Our second lab went much smoother. Now we knew what to do, which helped a lot. Our initial incision still wasn't perfect, but it was better. At least it was through the linea alba, or the thin white line where the abdominal muscles join together, and not through muscle. The technique behind a neuter is pretty much the same as the spay, so now we knew how to use the three forceps technique and how to tie our transfixing knots and were able to move through that quicker. Plus a neuter is always just faster than a spay. The gastrotomy required a new suture pattern, the Lembert, which makes the stomach lining invert on itself to produce a better seal. But by halfway through closing that incision I really got the hang of it, so not only did it go smoothly, it looked pretty good. Same with the gastropexy; once it got going we were on a roll, and it looked good too. Our closing also went much smoother- our suture knots were much neater on the closing of the external rectus sheath. Our simple continuous pattern for the subcutaneous layer (which we couldn't even do the first lab because of our botched incision) looked consistent, and our skin closure had a little bit of puckering but overall wasn't too bad, and was still much better than our first attempt. I finally get why they make us do so much suturing and so many knots; it it so confusing at first and easy to overthink and mess up, but the more you do it the more it becomes second nature and you stop thinking and just let your hands move. By the end of the second lab I was even getting the pencil grip of the forceps down better, something which I can assure you does not come naturally.

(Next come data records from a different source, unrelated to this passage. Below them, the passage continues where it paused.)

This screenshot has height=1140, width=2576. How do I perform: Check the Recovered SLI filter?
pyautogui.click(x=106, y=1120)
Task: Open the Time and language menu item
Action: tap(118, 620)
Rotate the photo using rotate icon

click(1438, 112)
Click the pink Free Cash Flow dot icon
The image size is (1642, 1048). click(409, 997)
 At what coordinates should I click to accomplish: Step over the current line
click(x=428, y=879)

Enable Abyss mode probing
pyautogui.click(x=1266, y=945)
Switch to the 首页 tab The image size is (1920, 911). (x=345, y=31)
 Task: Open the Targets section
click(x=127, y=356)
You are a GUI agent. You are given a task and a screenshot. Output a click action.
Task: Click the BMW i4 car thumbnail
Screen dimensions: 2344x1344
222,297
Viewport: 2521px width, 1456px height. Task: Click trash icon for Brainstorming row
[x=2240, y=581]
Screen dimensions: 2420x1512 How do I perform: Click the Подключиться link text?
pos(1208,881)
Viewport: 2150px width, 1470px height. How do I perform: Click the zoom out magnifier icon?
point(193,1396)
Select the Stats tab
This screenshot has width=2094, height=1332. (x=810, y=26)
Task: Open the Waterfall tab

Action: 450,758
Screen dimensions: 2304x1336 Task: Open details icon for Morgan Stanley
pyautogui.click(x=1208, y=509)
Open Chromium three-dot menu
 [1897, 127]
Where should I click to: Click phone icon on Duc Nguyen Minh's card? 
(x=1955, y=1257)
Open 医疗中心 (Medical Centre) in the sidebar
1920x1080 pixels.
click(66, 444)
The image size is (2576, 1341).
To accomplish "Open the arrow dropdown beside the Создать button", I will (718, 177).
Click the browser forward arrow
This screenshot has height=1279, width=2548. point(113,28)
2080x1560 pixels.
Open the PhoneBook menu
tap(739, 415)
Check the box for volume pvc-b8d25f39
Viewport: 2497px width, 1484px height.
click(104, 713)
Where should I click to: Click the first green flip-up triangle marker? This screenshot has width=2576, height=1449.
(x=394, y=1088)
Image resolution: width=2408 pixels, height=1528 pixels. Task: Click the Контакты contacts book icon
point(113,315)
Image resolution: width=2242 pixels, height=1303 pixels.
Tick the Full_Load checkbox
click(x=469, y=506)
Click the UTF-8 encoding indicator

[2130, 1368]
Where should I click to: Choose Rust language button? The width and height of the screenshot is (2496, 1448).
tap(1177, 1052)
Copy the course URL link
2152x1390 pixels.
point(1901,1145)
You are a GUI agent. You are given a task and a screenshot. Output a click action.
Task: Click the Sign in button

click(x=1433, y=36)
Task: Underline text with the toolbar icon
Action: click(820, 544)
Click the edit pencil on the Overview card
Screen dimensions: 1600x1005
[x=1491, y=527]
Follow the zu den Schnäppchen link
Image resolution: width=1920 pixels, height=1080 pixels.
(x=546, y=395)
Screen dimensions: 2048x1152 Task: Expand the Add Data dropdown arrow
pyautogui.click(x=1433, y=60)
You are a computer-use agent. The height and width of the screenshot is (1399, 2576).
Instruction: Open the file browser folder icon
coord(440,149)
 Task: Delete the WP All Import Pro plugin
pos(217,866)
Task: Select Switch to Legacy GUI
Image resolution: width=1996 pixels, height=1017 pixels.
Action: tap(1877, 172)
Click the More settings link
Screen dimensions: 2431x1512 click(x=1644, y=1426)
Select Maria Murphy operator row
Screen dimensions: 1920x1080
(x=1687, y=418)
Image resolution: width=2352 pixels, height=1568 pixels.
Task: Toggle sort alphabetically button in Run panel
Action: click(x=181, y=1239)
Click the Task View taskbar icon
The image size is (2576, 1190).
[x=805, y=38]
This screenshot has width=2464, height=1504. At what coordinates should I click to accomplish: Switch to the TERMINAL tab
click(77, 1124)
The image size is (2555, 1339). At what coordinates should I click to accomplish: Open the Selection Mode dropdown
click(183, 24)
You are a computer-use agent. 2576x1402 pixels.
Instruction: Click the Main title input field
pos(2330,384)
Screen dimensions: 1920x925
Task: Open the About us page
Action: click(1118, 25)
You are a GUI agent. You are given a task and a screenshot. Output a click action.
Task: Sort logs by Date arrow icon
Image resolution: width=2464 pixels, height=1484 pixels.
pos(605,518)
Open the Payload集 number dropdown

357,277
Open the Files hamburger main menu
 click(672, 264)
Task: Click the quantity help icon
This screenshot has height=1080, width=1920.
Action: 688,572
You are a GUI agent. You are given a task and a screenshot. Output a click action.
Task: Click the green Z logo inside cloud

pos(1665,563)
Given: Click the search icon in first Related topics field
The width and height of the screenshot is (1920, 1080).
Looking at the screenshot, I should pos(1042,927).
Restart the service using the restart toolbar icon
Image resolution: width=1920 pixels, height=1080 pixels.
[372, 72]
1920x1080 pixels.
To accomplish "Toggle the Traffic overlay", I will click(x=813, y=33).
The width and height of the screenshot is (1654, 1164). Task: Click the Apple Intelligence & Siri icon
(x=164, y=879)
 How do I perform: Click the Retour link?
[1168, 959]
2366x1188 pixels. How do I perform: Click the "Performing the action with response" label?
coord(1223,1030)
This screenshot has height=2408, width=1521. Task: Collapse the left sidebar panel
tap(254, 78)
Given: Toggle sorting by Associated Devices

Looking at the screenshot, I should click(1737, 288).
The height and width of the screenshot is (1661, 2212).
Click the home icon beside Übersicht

I still don't feel like I really know how to do a spay or a neuter, but I definitely know more than I did a week ago. And I definitely know how to suture now, though the incision could still use some work. I have a little bit of a surgery break, but pretty soon my schedule is going to be nothing but surgery. I have all of mine this semester, which I think I'll appreciate next semester. For this class we have 7 surgeries as the anesthetist, and on our last one we play the role of both anesthetist and recorder for both surgeries. We have three surgeries as the assistant surgeon, and three surgeries as the primary surgeon. I'm still nervous for those. I really have to work on my aseptic technique, which we practice in our cadaver labs but it's easy to forget or ignore, since we usually mess up so much since we're still learning it. At this point I think that's actually what I'm most worried about. I think (and hope) that with three surgeries being able to watch a 4th year perform the procedure correctly I'll be able to do them myself as well. And then at least I can say I can do it and feel confident about it.